• [Exercise directions]:
Transcribe exactly, and only, the lines from the one with "At what coordinates" through the end of the records below, including both of those lines. Skip all pictures.

──────── Dataset content

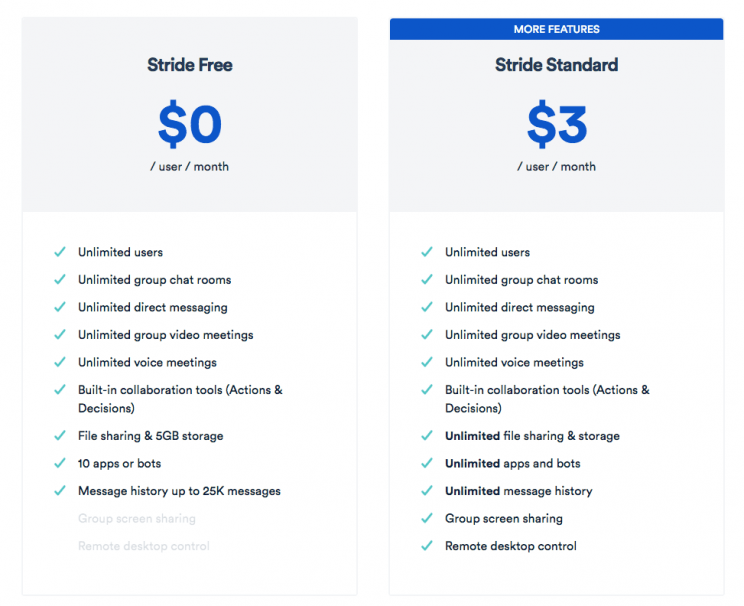The width and height of the screenshot is (744, 606).
Task: Click the 'MORE FEATURES' blue banner
Action: [x=556, y=29]
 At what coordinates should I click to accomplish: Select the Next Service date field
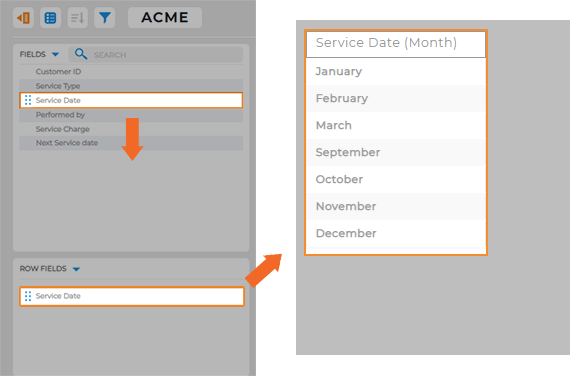pyautogui.click(x=131, y=143)
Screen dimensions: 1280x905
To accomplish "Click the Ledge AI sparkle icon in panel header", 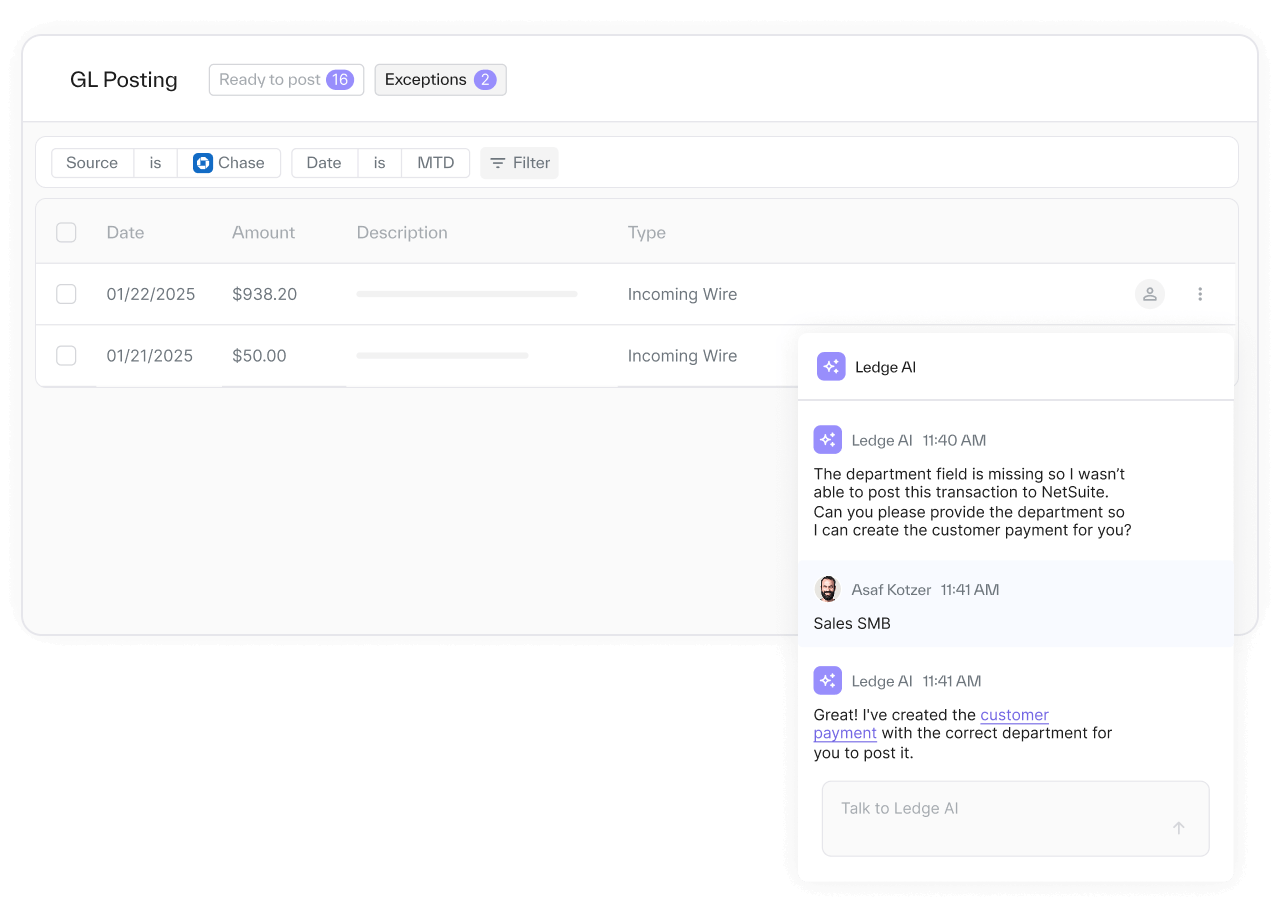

────────────────

• [Response for this exercise]:
 At what coordinates should I click to accomplish: Select the Next Service date field
pyautogui.click(x=131, y=143)
Screen dimensions: 1280x905
To accomplish "Click the Ledge AI sparkle icon in panel header", 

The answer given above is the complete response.